This isn't unique to this fandom though. Don't take what isn't yours or what you don't have permission to use.


----------



## Asper (Nov 25, 2013)

*Re: Clearing Confusion About "Closed Species" And "I Copyright This Species/Character*



Willow said:


> This isn't unique to this fandom though. Don't take what isn't yours or what you don't have permission to use.





Very true. In my humble opinion, it's very, very sad that people have to make a thread like this. Ok, sure..maybe it isn't illegal to take someone's fursona that they put so much thought and hard work into, then trace it and recolor it, or copy it outright. But ya know what? Who gives a damn if it's legal? That doesn't make it right or acceptable unless prior consent is given. It's a matter of the community's viewpoint and how they establish their expectations of other in the community. In this one, copying and tracing art is simply not allowed-to hell with what some outside entity says. 

My own fursona is a red and white wolf. There's other red and white wolves out there, but certain physical things, such as markings and shades, make them different from each other. Although I couldn't take legal action if someone copied my fursona's colors and markings, I would certainly be very upset and call them a thief, then go through the process of having the images removed.


----------



## Schwimmwagen (Nov 25, 2013)

*Re: Clearing Confusion About "Closed Species" And "I Copyright This Species/Character*

I think that some ideas are hard to protect 100%.

It's very possible to "rip off" something like sergals without intending to or having any knowledge of sergals in the first place. It's essentially a fuzzy dragon. Any kind of fuzzy dragon you make will absolutely no doubt have some similarity to the sergal, at least in the eyes of some people. It could be large and four-legged, but still come across as sergal-ish and make people cry.

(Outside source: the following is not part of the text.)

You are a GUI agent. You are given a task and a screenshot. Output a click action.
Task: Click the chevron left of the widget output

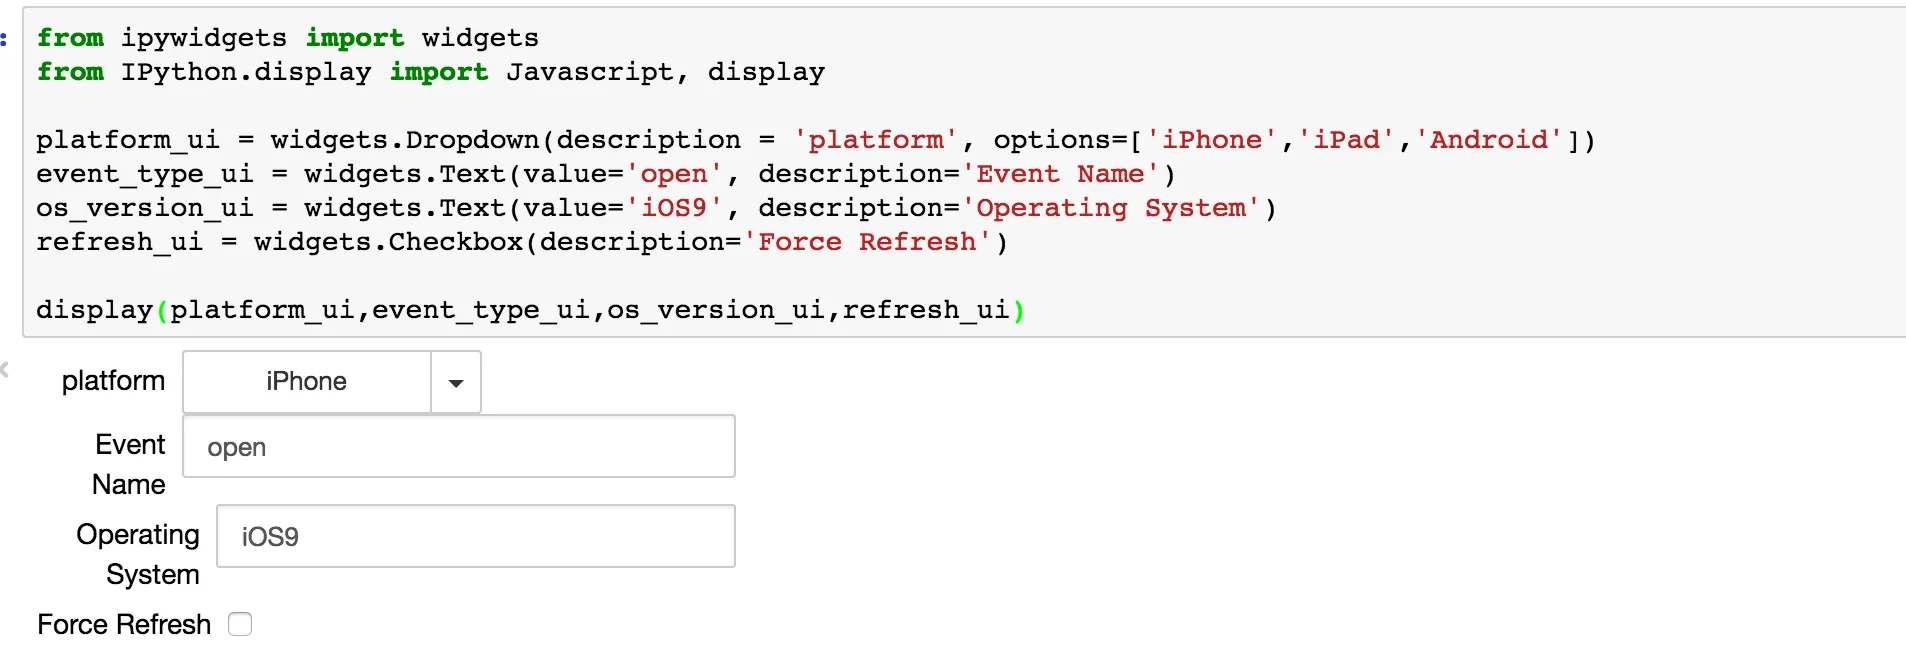pyautogui.click(x=5, y=369)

IMO you also can't protect the idea of a skinny messy/dark-haired boy wearing glasses and a black cloak. Despite all the boys out there with a similar description, he's his own character and you can't cry about those super basic similarities. Now if you gave him a scar shaped like a lightning bolt on his forehead, _now _there can be trouble.


----------



## CaptainCool (Nov 25, 2013)

*Re: Clearing Confusion About "Closed Species" And "I Copyright This Species/Character*

And this is why I laugh about "adoptables"^^ There is literally _nothing_ to stop me from using those characters in my own work as long as I don't trace or copy the original picture. Ok, one thing that does stop me from doing that is the fact that I can't draw... But you get my point.
So If I was a massive douche and could actually draw I could just take these characters without paying a single penny.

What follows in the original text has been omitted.